### Task goal:
When you transcribe the entries, reproduce every character and exclude the images.

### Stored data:
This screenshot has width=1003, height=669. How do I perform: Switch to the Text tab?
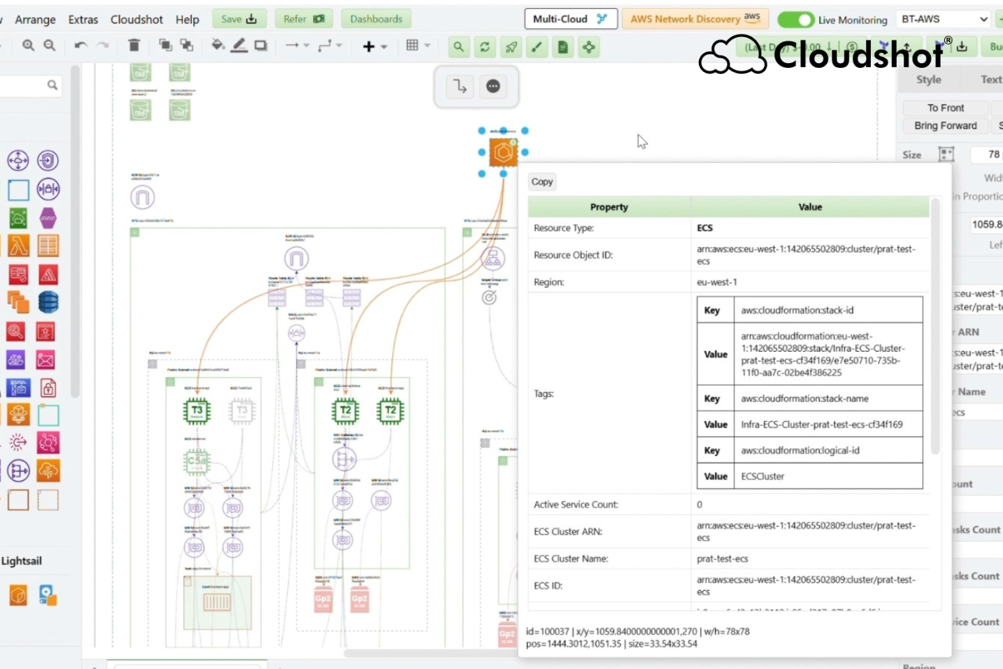[x=991, y=80]
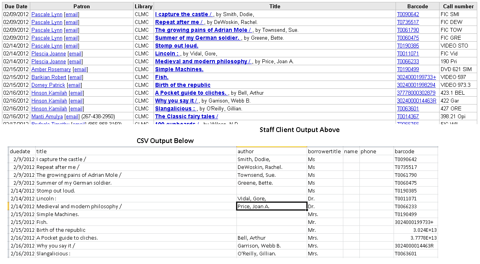The height and width of the screenshot is (264, 480).
Task: Open the 'Repeat after me' title link
Action: pyautogui.click(x=179, y=22)
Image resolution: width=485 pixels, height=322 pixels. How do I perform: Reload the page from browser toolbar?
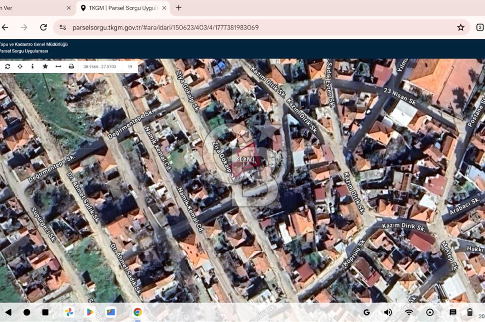pyautogui.click(x=44, y=28)
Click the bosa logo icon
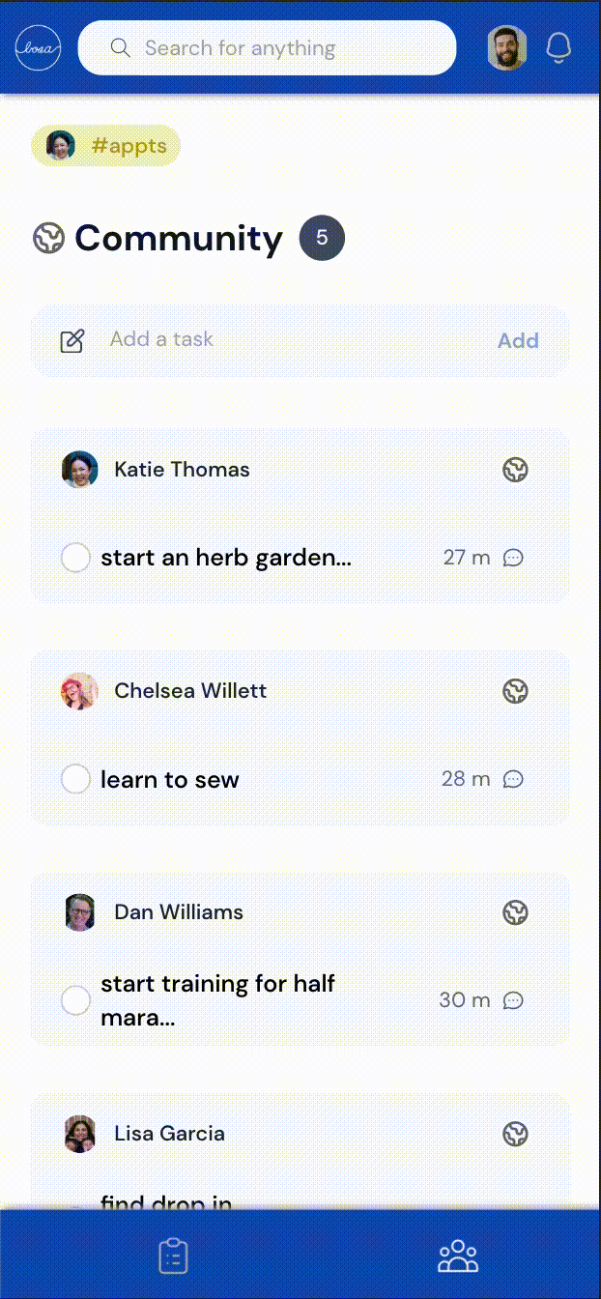Screen dimensions: 601x1299 [38, 48]
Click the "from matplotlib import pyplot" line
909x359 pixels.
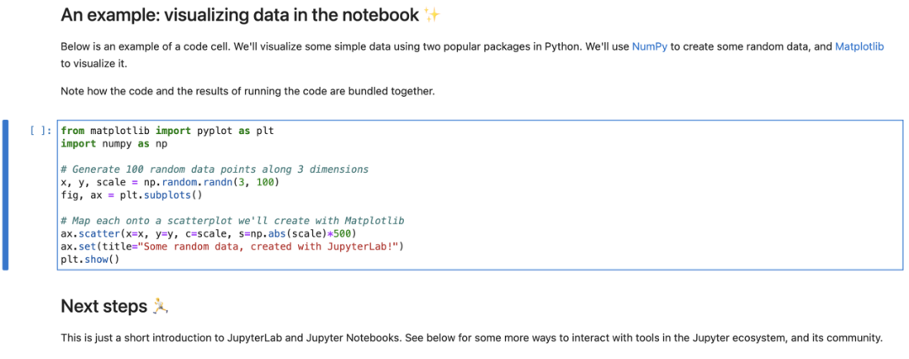click(167, 131)
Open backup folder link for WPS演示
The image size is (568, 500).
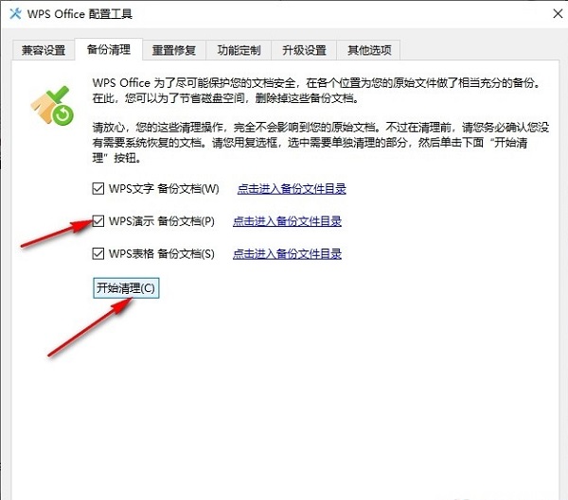[287, 221]
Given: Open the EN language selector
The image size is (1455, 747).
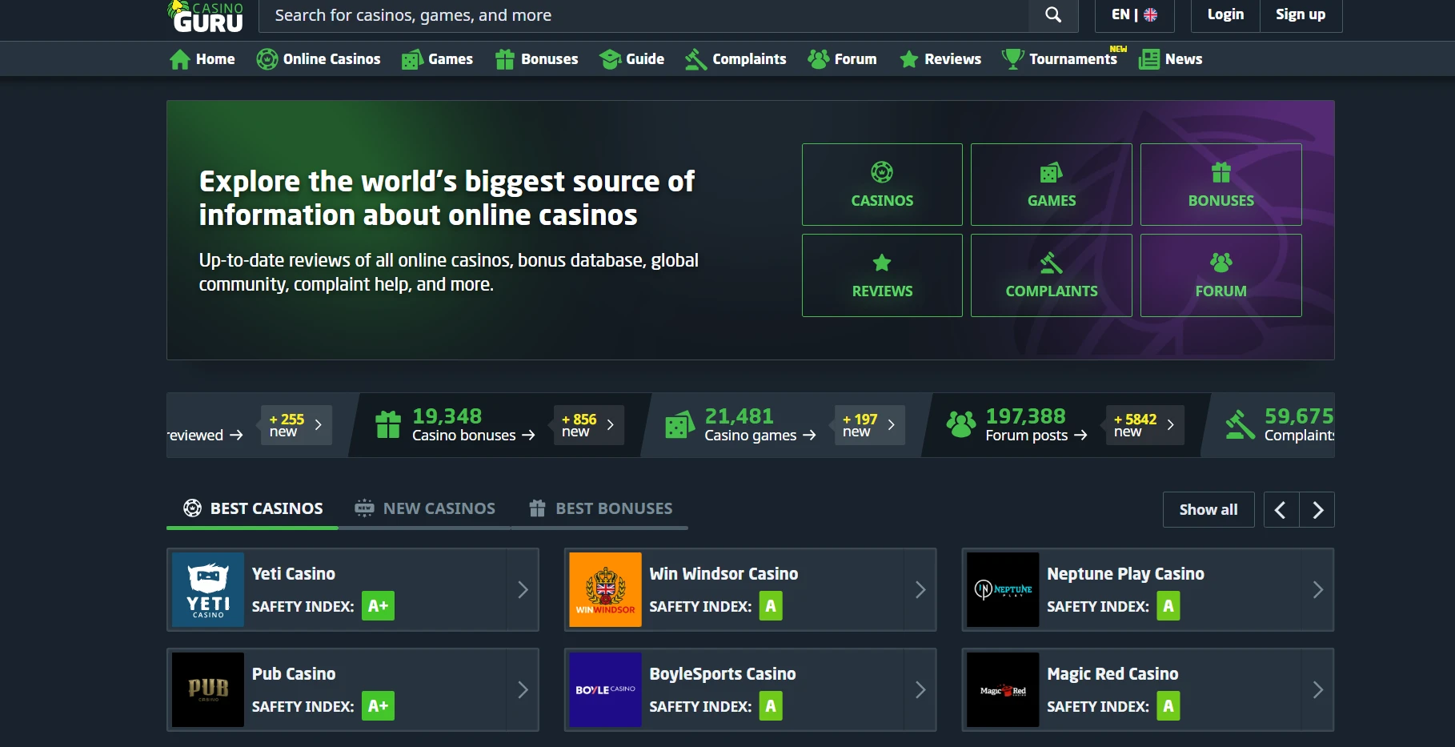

### Expected answer:
This screenshot has width=1003, height=669. How do I perform: Switch to the Text tab?
[x=991, y=80]
The height and width of the screenshot is (264, 480).
Task: Open the 'Repeat after me' title link
Action: pyautogui.click(x=179, y=22)
Image resolution: width=485 pixels, height=322 pixels. How do I perform: Reload the page from browser toolbar?
pyautogui.click(x=44, y=28)
Click the bosa logo icon
Screen dimensions: 601x1299 [38, 48]
Click the "from matplotlib import pyplot" line
909x359 pixels.
click(167, 131)
Open backup folder link for WPS演示
The image size is (568, 500).
[287, 221]
Given: Open the EN language selector
The image size is (1455, 747).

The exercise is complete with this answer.